Restitution to the City is authorized as damages for injury to or loss of property. The funds paid by the City for the victim's wages were its property. Because of the assault the City was deprived of the services of its employee, the assault victim. Further, had the City not paid the assault victim his wages, it is obvious that he would have sustained damages explicitly identified by the statute as the subject of restitution, lost wages.

It would not serve the purpose or policy underlying the statute to permit the offender to escape responsibility for the consequences of his harmful assault by denying restitution simply because the City chose, from legal obligation or *922 otherwise, to pay its employee rather than subject that victim to the hardship and uncertainty of awaiting possible restitution paid directly to the victim.

[6] We conclude that the ordered restitution was proper. Our interpretation of the statutes requires the defendant to face the consequences of his criminal conduct. We interpret the statute to carry out its purposes to "[p]romote respect for the law by providing punishment which is just". RCW 9.94A.010(2). We will not give the statutes an overly technical construction which would permit the defendant to escape from just punishment.

[7] The Court of Appeals reached a conclusion contrary to ours by holding that "[i]n order for restitution to be awarded to third parties such as the City, the third party must have a contractual or statutory obligation to compensate the crime victim." State v. Davison, noted at 58 Wash. App. 1013, slip op., at 3 (1990). Underlying the Court of Appeals' holding is the premise that the State must prove "the expense for which reimbursement is sought has been `actually incurred.'" To make such showing, the Court of Appeals said, the State "must establish `adequate proof that the victim is obligated to pay....'" Slip op., at 3.

The Court of Appeals based its rationale and holding on State v. Vinyard, 50 Wash. App. 888, 892, 751 P.2d 339 (1988). Vinyard, however, does not support the holding of the Court of Appeals. Vinyard involved restitution resulting from the crime of custodial interference. An applicable statute authorized restitution for "[a]ny reasonable expenses incurred in locating or returning a child...." RCW 9A.40.080(1). The Vinyard trial court had relied also upon a provision in the general restitution statute then applicable, RCW 9.94A.140(1), relating to "actual expenses incurred for treatment for injury...." (Italics ours.) Because the restitution award included future estimated expenses, the Court of Appeals in Vinyard necessarily had to determine the meaning of "expenses incurred", in order to determine whether the expenses fell within the items authorized by the statutes. The court in Vinyard, at 892, *923 logically held that "[t]o be `incurred', the victim must be obligated to pay the expense, i.e., become liable or subject to."[2]

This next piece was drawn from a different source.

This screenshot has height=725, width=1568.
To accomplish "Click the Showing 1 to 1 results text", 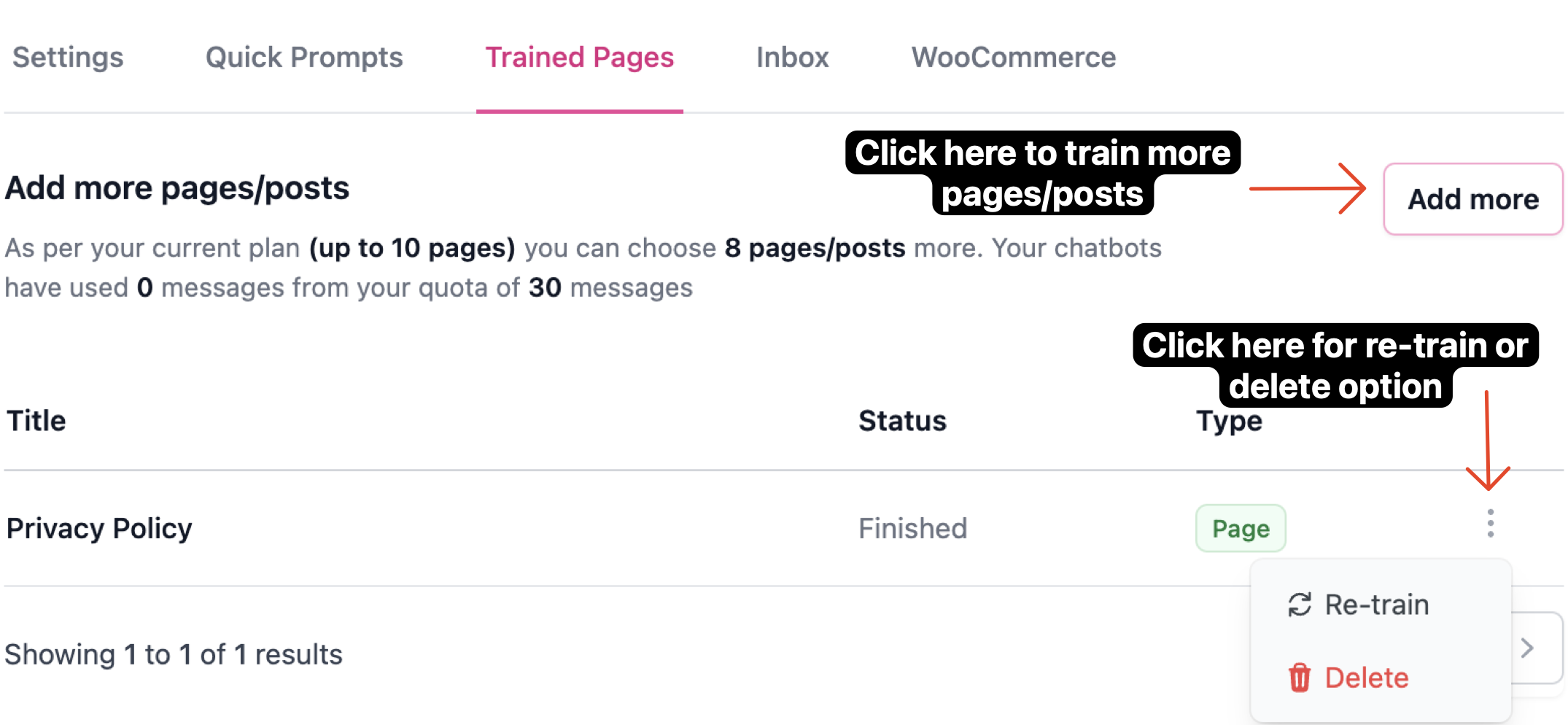I will (x=174, y=654).
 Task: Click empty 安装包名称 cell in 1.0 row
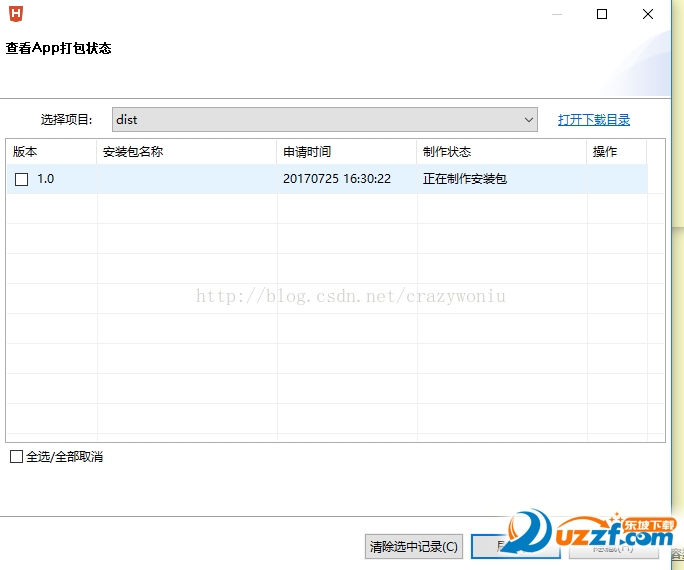[186, 180]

The statutory limitation that the expenses be "actually incurred", addressed in Vinyard, simply is not applicable to the restitution ordered in this case. The Court of Appeals erred in transporting that language from the Vinyard analysis and adding it as a requirement to prove damages for injury to or loss of property.

The judgment of the Court of Appeals is reversed; the trial court's order setting restitution (Clerk's Papers, at 1) is affirmed.

DORE, C.J., and UTTER, DOLLIVER, ANDERSEN, DURHAM, SMITH, GUY, and JOHNSON, JJ., concur.

NOTES

[1] Relevant restitution statutes have been recodified. They are referred to in this opinion in the present tense as they apply to this case.

[2] The Court of Appeals' application in Vinyard of the general restitution statute for expenses incurred in locating the child should be read in light of the later holding by this court that where the conviction is for custodial interference, RCW 9A.40.080 applies and the general restitution statute does not apply. State v. Halsen, 111 Wash. 2d 121, 757 P.2d 531 (1988).